--- EXTRACTED ENTRIES ---
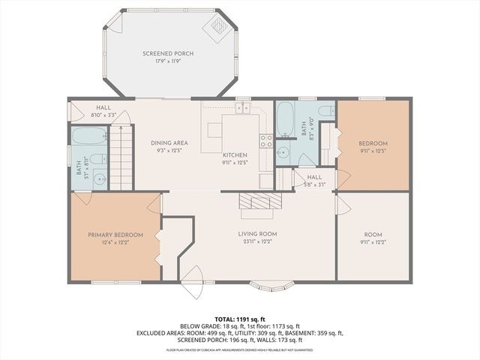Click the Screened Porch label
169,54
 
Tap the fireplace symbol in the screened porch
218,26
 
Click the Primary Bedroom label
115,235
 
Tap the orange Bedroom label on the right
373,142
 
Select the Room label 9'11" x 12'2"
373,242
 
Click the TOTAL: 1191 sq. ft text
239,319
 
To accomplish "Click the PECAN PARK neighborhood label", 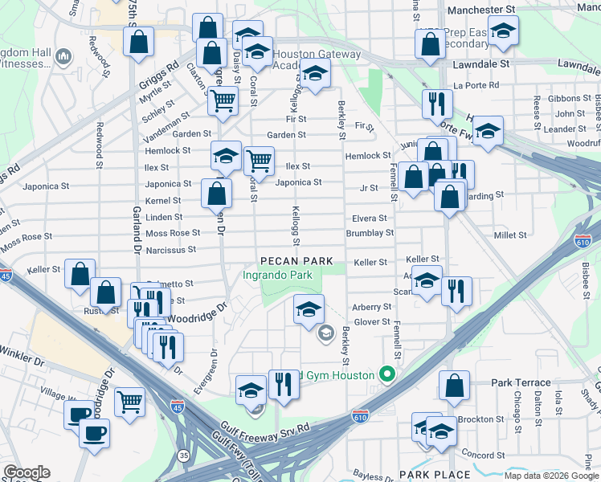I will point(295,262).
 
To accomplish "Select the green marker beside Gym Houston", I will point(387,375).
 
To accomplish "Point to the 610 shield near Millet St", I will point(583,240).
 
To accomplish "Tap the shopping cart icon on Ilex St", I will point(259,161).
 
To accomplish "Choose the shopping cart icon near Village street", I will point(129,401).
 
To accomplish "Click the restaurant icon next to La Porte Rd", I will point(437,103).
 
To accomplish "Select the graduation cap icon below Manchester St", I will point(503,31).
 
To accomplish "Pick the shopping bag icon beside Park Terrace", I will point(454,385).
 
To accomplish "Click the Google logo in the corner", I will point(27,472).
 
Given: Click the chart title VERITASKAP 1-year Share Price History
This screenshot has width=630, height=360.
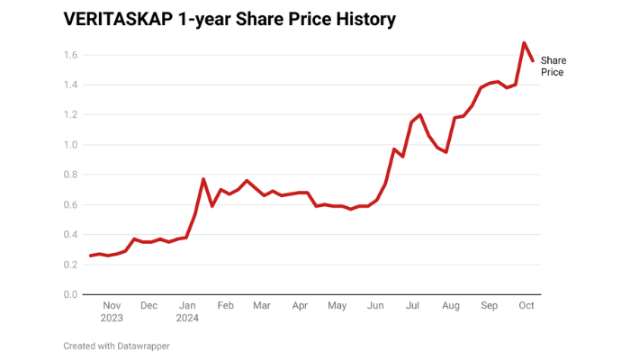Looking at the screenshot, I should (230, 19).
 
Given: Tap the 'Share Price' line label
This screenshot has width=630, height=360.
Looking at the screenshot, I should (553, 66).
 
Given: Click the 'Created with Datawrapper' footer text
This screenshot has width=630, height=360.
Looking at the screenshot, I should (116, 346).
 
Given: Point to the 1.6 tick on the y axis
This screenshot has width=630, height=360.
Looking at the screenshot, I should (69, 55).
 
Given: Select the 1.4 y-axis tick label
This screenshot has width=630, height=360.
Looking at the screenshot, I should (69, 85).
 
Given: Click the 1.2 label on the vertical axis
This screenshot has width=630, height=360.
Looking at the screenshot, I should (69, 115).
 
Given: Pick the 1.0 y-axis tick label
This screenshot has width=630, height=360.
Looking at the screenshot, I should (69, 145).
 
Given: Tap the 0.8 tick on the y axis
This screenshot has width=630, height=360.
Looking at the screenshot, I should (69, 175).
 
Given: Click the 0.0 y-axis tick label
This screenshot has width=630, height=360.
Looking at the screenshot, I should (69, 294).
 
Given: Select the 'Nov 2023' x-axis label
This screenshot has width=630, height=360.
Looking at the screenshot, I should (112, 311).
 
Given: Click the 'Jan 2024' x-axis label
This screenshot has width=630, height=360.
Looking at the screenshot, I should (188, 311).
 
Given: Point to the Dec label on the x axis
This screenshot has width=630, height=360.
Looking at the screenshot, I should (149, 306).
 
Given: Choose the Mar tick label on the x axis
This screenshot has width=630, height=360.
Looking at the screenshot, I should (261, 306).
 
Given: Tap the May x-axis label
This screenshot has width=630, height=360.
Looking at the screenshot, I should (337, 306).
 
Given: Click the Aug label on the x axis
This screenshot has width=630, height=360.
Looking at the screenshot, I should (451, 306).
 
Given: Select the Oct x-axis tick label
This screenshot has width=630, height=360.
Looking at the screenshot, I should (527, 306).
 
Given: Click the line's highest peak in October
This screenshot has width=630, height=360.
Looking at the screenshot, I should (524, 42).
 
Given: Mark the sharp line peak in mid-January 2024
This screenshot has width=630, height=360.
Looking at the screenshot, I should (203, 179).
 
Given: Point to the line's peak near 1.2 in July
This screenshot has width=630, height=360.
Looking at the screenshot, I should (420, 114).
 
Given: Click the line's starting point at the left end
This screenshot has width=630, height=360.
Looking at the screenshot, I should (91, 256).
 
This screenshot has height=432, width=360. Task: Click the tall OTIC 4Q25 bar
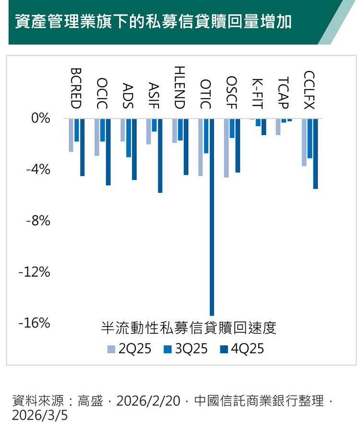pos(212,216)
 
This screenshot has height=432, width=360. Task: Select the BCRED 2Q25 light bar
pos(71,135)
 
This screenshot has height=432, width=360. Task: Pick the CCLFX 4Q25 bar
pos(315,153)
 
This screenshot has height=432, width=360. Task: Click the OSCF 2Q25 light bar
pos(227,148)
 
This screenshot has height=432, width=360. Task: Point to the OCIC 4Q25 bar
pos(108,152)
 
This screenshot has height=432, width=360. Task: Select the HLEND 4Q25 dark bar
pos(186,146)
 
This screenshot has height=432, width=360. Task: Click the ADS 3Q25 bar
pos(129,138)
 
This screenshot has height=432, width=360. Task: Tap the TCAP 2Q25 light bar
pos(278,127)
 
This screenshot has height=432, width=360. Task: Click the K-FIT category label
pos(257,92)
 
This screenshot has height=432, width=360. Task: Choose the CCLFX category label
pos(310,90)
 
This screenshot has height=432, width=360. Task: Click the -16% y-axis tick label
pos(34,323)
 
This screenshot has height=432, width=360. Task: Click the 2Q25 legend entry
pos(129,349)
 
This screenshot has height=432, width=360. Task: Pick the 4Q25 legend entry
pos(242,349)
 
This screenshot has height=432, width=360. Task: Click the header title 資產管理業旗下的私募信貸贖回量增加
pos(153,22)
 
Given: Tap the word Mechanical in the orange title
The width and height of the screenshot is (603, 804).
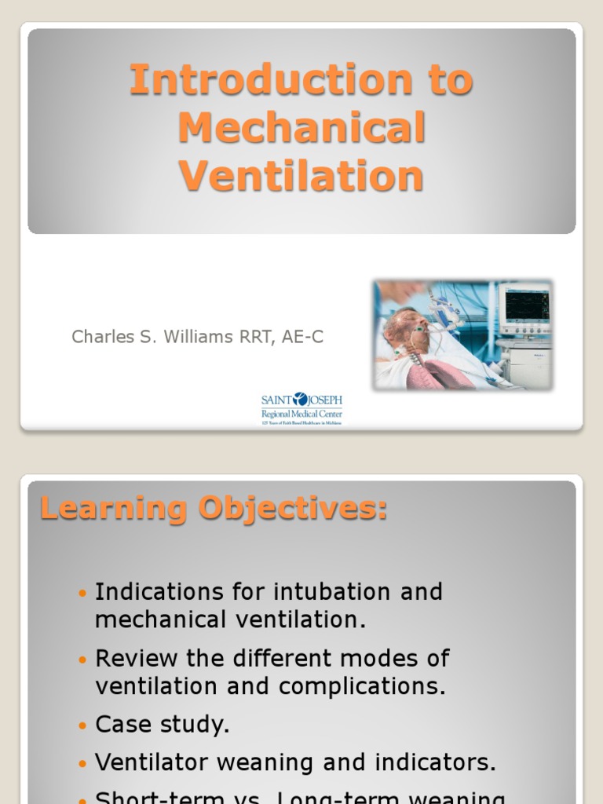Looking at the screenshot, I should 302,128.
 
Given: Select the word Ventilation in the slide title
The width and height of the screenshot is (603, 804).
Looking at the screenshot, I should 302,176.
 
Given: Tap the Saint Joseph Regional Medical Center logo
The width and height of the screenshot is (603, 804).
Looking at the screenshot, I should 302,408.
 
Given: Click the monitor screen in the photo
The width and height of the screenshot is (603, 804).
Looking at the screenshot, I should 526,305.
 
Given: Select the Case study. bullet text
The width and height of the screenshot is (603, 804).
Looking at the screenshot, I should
---
Copy the lines between the one holding "header title 資產管理業旗下的私募信貸贖回量增加" and the one holding "pos(153,22)", inclusive, without any changes.

This screenshot has height=432, width=360. Task: Click the header title 資產管理業旗下的私募信貸贖回量增加
pos(153,22)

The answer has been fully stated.